Jesus went out into the desert for us, to be the Savior: for Adam and Eve, for the Israelites, and for you and for me. The Spirit led him up into the desert wilderness to do what all the rest of us failed to do: obey our Lord’s will, serving others instead of serving self. There, in the desert, Satan tempted Jesus to take shortcuts, to gratify short-sighted desires over and against the Father’s divine plan for His Son. Satan hoped to corrupt Jesus and thereby disqualify him as the Savior. He had repeatedly tempted God’s chosen people into disregarding their role as a light to the nations. If he could get Jesus to fall to temptation, what a victory that would be! But Jesus did not fall like all the children of Adam and Eve who had come before. As a sign of the role that Jesus is filling, he counters the devil’s enticements with passages of God’s word in the book of Deuteronomy, God’s instruction given to the Israelites before entering the land He promised to them. Jesus was indeed tempted like we are – especially at those times when we hunger for something that we think is important – to use his power to serve himself. God’s Son did not bend to the devil’s temptations; instead, he won the opening battle of his war for our freedom from Satan, sin, and death. This episode in the desert was part of God’s plan to confirm His Son as Savior, as the one who would fulfill the role of the servant that would selflessly give his life for the life of the world.
Why do we observe Lent? As we heard, Jesus was sent out to be tempted immediately following his baptism, where the Father and the Spirit gave witness to Jesus’ identity as the Son of God. If you have been baptized, God has claimed you as His child, made you part of His people in the Church. As a baptized Christian, even here in our congregation at St.
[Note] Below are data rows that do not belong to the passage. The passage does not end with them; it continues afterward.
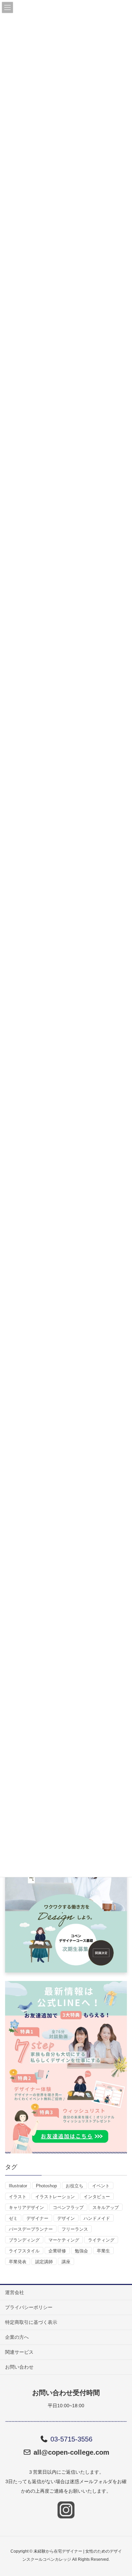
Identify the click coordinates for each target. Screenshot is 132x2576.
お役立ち (74, 2185)
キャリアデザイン (26, 2207)
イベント (101, 2185)
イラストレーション (55, 2196)
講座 (66, 2261)
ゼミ (13, 2218)
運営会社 (14, 2292)
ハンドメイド (97, 2218)
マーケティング (63, 2240)
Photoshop (46, 2185)
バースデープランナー (31, 2229)
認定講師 (44, 2261)
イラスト (17, 2196)
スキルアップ (105, 2207)
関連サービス (19, 2352)
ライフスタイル (24, 2250)
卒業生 (103, 2250)
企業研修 (57, 2250)
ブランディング (24, 2240)
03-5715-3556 (71, 2439)
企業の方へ (17, 2337)
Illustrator (18, 2185)
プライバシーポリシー (28, 2307)
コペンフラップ (68, 2207)
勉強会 (81, 2250)
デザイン (66, 2218)
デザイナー (37, 2218)
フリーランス (75, 2229)
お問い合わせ (19, 2367)
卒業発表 (17, 2261)
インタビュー (97, 2196)
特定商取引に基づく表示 (31, 2322)
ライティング (101, 2240)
John’s Lutheran Church, you are daily a target of the devil and his evil schemes. But in Lent, you can especially remember that your baptism connects you with Jesus and his death and resurrection, and that final victory over Satan that he won for you as the perfect, selfless servant. You can, and should, reflect on the impermanence of life in the desert of our dying world, remembering that you are mortal; however, you can all the more give thanks to God as you look ahead to Easter and the immortal life that is yours through baptism into Christ.
This Lent, our Gospel texts will continue to take us places on the Lenten road: in the night with Nicodemus searching for answers; at the well with the Samaritan woman seeking water; at the pool of Siloam where a blind man waited for hope; at Lazarus’ grave where Jesus’ friend lay dead; in the upper room that hosted the Last Supper; on the hill where Jesus gave his life; and at the grave on that first Easter morning. At every stop along the Lenten road, we will learn more about who Jesus is and how our baptismal connection with him transforms the life of his people.
Why do we observe Lent? The forty days of Lent can be a time for reflection and repentance, daily denying ourselves and obeying our Lord’s call to selfless service. But whatever else might take place in this season, Lent is first and foremost about looking to Jesus as our Messiah, God’s self-giving Son, who defeated the devil, rescues us from death, and brings us into his kingdom. Bringing us out of the desert, Jesus gives forgiveness, freedom, and life for all.